**Task directions**
Reproduce exactly the lines from the one containing "799x391 pixels. How" through the last line of the records below, both included, and nothing else.

____________

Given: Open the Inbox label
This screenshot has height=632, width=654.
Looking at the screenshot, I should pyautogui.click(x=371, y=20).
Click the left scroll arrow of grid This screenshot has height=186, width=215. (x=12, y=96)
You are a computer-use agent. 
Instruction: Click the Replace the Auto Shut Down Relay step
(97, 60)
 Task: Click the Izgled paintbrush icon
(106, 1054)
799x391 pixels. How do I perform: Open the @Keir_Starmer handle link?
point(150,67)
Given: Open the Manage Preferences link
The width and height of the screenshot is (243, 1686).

____________

**Result for this task**
799x391 pixels. How do I perform: Open the @Keir_Starmer handle link?
point(150,67)
Given: Open the Manage Preferences link
The width and height of the screenshot is (243, 1686).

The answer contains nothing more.